In spousal cases, if the individual and or spouse transferred an asset before the individual entered the nursing facility and the asset is returned after institutionalization, the spousal protected resource amount must also be recalculated.

Examples:

  • If an excluded asset such as a homestead was transferred and subsequently returned, the transfer is nullified and the penalty period is erased retroactive to the initial month of penalty. Because the asset is excluded, it has no effect on countable assets when determining eligibility for those months in which the resource was in someone else's possession. If the client is in Mason Manor, submit Form H3618-A, Resident Transaction Notice for Designated Vendor Numbers, to report him discharged from Vendor No. 5997 and admitted to the nursing facility, with vendor payments reinstated, retroactive to the date the penalty period began.
  • If a countable asset such as a certificate of deposit was transferred and subsequently returned, its value is added to the value of other countable assets when determining current eligibility, as well as eligibility for those months in which the asset was in someone else's possession. If the client is in Mason Manor and would have been resource ineligible for those months in which the asset was in someone else's possession, do not retroactively discharge the client from Mason Manor.

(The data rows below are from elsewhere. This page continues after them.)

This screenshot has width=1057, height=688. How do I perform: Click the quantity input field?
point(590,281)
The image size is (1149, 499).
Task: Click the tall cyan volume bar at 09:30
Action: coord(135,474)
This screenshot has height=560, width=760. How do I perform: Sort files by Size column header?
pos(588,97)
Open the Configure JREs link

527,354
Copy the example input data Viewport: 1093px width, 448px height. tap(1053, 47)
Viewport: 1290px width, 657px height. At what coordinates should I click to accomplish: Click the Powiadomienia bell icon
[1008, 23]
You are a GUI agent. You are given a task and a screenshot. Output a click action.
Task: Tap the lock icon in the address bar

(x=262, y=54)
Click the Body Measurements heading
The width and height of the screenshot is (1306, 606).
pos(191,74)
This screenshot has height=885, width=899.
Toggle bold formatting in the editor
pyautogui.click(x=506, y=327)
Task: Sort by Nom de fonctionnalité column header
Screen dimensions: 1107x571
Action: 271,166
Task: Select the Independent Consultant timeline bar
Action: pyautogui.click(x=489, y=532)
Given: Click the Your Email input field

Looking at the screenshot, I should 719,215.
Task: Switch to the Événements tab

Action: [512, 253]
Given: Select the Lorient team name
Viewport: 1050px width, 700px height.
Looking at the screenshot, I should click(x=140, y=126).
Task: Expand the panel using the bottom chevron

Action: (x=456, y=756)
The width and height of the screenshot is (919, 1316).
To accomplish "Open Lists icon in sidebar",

For a penalty period to be nullified or erased retroactively, all of the asset in question or its equity value must be returned to the client. When only part of an asset or its equivalent value is returned, the penalty period is not nullified or erased retroactive but is recalculated based on the remaining amount of uncompensated transfer and the penalty period will be for a shorter length of time.

  • If the partial returned asset is excluded, it has no effect on countable assets when determining eligibility for those months in which the asset was in someone else's possession. If the client is in Mason Manor and the penalty recalculation results in an end to the penalty, enter the day after the last day of the penalty period. Submit Form H3618-A to report the client discharged from Vendor No. 5997 and admitted to the nursing facility, with vendor payments reinstated.
  • If the partial returned asset is countable, such as a certificate of deposit, the returned value is added to the value of other countable assets when determining current eligibility, as well as eligibility for those months in which the asset was in someone else's possession. If the client is in Mason Manor and would have been resource ineligible for those months in which the asset was in someone else's possession, do not retroactively discharge the client from Mason Manor.

Payment on the principal of a note is the return of a transferred asset and reduces the penalty accordingly.